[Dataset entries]
..........

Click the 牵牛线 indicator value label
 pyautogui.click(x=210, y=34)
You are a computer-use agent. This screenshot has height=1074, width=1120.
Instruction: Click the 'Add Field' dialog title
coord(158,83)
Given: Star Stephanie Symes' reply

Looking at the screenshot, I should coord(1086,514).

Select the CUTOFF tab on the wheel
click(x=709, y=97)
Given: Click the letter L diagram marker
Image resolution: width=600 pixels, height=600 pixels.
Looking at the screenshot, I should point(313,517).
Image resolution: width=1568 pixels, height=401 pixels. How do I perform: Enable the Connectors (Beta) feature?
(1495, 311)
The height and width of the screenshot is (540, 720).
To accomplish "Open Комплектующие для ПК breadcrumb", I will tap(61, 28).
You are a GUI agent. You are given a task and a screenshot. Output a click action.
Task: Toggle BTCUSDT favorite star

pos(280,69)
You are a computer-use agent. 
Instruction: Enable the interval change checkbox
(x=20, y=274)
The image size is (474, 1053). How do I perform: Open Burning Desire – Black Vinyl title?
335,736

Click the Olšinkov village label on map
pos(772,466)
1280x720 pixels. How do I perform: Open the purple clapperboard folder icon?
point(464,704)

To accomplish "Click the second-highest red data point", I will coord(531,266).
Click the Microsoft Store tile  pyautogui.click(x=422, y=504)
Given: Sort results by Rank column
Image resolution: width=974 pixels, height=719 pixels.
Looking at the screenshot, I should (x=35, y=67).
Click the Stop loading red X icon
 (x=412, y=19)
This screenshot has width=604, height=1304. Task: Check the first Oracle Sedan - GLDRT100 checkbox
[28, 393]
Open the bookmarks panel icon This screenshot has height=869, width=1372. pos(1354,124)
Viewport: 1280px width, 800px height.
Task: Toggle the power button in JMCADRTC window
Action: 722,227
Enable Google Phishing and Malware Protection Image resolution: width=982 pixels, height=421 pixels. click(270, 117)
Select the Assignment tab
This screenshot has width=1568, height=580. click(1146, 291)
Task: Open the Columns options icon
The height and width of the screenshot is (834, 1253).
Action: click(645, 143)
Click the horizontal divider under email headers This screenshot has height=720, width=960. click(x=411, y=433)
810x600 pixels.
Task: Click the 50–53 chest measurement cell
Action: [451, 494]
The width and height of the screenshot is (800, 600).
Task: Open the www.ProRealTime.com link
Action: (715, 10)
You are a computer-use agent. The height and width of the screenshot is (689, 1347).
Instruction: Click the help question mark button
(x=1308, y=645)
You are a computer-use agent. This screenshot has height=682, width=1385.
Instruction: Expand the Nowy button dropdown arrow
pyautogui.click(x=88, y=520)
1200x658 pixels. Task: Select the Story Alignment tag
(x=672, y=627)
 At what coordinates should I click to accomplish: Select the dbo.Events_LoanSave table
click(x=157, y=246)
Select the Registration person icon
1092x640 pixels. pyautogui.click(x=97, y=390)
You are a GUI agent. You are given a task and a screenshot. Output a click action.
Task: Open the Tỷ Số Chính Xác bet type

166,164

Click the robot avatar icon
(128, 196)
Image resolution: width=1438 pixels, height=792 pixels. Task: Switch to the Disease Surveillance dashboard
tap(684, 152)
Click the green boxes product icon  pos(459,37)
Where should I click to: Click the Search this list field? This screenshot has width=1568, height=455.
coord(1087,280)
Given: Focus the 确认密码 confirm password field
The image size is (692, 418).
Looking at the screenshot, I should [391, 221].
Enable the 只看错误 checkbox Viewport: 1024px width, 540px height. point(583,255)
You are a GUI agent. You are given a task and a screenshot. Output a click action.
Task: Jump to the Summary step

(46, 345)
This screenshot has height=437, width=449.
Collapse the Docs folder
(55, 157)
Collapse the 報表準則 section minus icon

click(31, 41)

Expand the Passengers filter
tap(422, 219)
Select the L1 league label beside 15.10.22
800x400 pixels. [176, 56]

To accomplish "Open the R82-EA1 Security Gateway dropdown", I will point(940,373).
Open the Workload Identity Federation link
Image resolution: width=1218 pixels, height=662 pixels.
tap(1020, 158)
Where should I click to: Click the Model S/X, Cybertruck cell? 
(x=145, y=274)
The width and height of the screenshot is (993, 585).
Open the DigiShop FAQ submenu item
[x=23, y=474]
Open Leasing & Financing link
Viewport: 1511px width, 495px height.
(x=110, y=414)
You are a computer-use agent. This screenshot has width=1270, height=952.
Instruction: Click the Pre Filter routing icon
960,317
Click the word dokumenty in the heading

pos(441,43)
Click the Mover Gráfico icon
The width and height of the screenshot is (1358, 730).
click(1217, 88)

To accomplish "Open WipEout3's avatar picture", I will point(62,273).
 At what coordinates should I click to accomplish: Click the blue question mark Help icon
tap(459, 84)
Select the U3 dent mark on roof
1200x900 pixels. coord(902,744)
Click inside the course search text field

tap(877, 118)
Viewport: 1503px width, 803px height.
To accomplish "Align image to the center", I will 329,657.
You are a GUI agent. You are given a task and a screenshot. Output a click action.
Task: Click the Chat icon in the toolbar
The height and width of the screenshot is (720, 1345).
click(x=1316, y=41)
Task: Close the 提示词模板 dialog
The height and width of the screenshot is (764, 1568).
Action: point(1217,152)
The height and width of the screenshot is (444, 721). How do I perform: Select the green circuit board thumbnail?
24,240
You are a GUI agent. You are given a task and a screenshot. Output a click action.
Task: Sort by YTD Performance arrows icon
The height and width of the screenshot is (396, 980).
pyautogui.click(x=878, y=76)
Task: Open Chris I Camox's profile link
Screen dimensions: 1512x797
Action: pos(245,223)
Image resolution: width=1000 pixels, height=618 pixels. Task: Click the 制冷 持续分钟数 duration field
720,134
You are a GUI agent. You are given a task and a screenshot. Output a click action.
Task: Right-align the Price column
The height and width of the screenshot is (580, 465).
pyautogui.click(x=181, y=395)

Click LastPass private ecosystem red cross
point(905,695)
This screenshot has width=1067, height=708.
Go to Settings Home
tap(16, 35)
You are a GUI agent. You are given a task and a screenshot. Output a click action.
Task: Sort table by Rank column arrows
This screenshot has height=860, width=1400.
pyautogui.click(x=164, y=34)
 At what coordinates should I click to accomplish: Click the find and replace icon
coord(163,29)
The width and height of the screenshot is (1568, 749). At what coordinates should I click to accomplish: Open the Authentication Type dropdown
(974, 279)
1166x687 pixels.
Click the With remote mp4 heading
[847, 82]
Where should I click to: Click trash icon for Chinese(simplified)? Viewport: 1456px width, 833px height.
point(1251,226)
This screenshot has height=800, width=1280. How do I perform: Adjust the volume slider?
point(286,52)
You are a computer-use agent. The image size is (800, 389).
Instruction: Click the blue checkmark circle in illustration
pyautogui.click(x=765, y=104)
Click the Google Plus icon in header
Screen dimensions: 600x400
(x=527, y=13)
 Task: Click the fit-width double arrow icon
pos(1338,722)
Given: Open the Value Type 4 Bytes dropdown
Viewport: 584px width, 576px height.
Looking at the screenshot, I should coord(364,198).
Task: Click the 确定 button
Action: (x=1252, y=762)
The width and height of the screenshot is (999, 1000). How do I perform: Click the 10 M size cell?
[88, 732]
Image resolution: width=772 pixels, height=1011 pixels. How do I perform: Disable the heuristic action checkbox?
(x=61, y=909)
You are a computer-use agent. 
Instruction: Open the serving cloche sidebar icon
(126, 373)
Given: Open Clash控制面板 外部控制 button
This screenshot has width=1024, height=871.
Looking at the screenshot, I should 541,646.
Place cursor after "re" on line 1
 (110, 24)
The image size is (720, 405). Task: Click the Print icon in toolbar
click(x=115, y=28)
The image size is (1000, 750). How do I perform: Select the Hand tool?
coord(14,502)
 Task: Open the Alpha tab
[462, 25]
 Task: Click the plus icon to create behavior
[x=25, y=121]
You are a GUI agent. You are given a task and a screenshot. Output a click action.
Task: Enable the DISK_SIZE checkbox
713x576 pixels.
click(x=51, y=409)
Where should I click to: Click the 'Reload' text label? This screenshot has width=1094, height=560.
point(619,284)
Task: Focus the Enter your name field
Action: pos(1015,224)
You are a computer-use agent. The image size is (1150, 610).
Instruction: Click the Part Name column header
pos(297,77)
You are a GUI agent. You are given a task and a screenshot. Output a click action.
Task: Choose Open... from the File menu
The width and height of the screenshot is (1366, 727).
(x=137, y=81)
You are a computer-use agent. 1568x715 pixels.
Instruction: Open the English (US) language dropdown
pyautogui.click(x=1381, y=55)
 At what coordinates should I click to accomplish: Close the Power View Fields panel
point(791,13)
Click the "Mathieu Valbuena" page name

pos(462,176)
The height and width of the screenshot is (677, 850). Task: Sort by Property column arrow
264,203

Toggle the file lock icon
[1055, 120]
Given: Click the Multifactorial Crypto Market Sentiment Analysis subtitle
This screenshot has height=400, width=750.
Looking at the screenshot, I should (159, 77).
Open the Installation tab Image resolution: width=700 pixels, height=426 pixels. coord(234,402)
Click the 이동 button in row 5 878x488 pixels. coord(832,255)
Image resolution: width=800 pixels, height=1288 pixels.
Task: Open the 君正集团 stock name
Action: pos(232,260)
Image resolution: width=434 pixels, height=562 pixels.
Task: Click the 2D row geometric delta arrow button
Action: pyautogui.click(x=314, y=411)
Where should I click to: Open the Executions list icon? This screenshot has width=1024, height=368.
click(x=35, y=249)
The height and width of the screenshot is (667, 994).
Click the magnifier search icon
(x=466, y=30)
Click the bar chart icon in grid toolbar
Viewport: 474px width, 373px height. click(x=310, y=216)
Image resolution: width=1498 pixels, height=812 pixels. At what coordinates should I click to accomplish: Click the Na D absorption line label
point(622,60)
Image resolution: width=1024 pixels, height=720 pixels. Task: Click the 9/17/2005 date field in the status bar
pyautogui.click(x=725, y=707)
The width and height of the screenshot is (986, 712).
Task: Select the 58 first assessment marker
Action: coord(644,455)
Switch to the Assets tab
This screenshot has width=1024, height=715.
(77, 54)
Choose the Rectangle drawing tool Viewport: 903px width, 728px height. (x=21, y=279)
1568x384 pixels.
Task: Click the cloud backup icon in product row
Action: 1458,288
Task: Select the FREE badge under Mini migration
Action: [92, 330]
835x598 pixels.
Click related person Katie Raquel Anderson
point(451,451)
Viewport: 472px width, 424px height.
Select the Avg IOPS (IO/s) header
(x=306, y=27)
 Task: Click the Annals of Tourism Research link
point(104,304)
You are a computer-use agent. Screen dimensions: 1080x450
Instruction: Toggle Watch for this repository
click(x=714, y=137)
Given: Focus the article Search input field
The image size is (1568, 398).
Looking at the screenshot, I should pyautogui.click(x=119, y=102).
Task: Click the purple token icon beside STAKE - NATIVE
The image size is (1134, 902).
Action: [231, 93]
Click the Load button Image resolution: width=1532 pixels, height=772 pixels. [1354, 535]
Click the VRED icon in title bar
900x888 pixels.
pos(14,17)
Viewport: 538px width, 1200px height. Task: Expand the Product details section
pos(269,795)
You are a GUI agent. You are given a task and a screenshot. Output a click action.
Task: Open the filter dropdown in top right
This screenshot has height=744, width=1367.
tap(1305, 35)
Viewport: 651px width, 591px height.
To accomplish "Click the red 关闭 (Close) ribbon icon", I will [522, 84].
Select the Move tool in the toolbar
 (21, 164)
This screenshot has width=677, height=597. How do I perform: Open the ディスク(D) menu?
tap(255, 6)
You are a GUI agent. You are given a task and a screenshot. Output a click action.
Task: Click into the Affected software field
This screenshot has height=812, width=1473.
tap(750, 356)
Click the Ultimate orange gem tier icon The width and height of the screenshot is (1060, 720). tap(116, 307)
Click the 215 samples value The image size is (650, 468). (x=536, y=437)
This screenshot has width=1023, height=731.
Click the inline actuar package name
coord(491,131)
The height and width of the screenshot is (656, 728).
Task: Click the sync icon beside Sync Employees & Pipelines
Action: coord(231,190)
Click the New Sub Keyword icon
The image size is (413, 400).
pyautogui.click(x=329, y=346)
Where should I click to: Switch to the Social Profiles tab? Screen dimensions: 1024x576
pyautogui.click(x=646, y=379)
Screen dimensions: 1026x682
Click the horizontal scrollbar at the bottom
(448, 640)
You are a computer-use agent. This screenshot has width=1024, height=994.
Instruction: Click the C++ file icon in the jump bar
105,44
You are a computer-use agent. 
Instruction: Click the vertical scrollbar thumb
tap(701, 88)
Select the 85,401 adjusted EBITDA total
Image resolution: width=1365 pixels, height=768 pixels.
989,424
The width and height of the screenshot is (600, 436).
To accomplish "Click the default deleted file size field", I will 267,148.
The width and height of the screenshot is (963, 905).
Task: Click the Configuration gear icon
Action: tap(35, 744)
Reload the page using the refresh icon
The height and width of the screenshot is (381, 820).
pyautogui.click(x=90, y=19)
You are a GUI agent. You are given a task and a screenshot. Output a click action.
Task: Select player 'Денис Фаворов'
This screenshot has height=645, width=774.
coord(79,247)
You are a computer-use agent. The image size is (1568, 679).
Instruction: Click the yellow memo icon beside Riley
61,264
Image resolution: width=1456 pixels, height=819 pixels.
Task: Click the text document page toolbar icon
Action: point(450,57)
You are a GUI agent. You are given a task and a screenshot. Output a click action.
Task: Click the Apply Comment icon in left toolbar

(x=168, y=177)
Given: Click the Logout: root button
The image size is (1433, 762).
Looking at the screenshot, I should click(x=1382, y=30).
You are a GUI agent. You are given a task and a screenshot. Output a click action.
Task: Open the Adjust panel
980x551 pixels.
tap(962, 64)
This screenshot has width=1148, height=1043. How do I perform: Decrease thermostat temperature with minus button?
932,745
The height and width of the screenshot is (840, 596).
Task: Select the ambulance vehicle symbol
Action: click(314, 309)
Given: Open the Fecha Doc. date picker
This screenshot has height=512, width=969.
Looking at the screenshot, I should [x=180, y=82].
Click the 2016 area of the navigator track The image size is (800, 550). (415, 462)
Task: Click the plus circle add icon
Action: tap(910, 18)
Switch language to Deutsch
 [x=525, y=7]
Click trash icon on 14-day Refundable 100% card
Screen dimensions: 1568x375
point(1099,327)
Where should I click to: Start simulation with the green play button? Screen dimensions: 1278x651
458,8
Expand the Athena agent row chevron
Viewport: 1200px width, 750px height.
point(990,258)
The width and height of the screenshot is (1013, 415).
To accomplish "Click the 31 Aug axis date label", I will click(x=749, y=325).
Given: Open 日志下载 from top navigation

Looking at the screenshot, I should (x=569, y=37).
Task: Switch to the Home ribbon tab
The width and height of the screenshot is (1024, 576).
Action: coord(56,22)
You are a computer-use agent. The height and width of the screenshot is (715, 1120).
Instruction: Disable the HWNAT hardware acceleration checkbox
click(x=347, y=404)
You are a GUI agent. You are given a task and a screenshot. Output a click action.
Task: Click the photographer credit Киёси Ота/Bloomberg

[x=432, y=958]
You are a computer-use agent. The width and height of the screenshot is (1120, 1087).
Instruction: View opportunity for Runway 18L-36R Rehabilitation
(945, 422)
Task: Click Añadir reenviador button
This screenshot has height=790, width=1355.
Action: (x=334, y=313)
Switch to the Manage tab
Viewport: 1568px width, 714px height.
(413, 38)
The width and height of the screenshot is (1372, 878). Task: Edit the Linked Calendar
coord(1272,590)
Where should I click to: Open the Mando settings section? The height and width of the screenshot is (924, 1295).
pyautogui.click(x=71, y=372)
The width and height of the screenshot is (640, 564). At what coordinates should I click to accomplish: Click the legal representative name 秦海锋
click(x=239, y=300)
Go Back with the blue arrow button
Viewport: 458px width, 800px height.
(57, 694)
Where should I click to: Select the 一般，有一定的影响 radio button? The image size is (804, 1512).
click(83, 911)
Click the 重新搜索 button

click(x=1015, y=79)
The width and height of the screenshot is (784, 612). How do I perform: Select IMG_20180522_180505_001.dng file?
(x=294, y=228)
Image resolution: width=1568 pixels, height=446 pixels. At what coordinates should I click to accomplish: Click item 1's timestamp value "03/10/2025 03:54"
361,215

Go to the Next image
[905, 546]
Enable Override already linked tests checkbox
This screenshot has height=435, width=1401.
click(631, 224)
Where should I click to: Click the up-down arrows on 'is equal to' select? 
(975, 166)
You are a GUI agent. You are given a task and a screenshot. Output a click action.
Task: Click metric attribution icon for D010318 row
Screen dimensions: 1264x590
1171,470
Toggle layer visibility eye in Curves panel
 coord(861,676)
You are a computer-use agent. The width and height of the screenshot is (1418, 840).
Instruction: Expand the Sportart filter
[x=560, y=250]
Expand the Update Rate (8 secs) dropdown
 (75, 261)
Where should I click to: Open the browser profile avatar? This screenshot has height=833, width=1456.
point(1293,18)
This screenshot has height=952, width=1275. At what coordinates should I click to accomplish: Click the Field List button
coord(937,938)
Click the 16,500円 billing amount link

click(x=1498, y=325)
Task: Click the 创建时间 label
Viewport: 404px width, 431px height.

..........

• _Problem_
Count how many lines in the data above hold the string "ribbon", and give the number with no other words.

• _Finished task_
2